WASHINGTON (WDVM) — Ahead of the Stop the Steal Rally on January 6, the CDC feared the event would be a coronavirus super spreader. In a study they recently conducted, a group of economists from San Diego State University and Bentley University concluded the protest and rally contributed to a non-localized COVID-19 spread in the month following the events. The National Bureau of Economic Research, a nonprofit, nonpartisan organization, shared their findings in a working paper

Dhaval Dave, Joseph Sabia, and Drew McNichols, all of whom work in their universities’ Department of Economics, used anonymized smartphone data to track movement in the Ellipse, the National Mall, and the Capitol Building. They found a substantial increase in non-resident smartphone pings in these areas and “increased stay-at-home behavior among District of Columbia residents.” 

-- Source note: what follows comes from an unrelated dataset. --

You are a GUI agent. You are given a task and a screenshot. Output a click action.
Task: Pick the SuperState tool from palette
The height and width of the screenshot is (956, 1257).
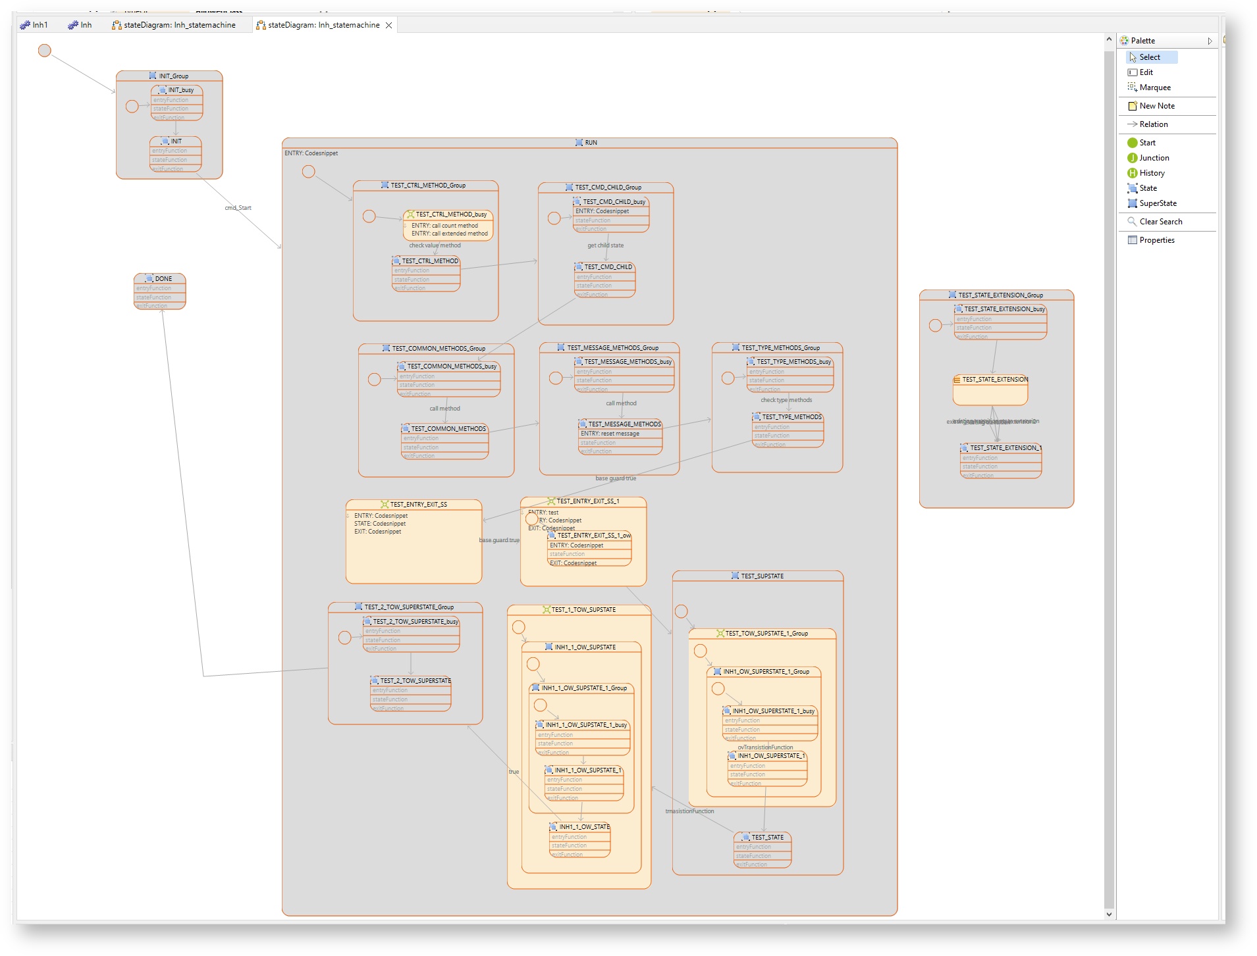click(1158, 203)
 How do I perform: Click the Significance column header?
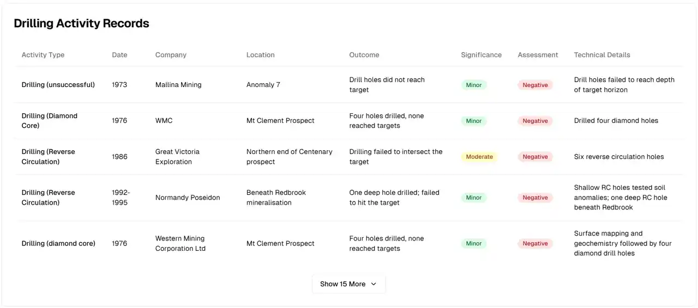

Dave, Sabia, and McNichols did not find evidence of COVID-19 case growth in D.C., but they did find “that counties with the highest protester inflows experienced a significant increase.” Those areas include multiple counties in Virginia, Maryland, and West Virginia and outside of the immediate area (in Pennsylvania, California, Minnesota, Arizona, Texas, Florida, Georgia, and Illinois, to name a few). 

They hypothesize that localized spread didn’t occur because of risk aversion — either staying away from D.C. to avoid violence and the possibility of contracting the virus, or in response to street closures and the “virtual lockdown” between January 6 and President Joe Biden’s inauguration. 

“While our post-treatment window captures a period beyond the incubation window of COVID-19,” the paper says, “additional weeks of data will provide a fuller picture of the public health impacts of the event.”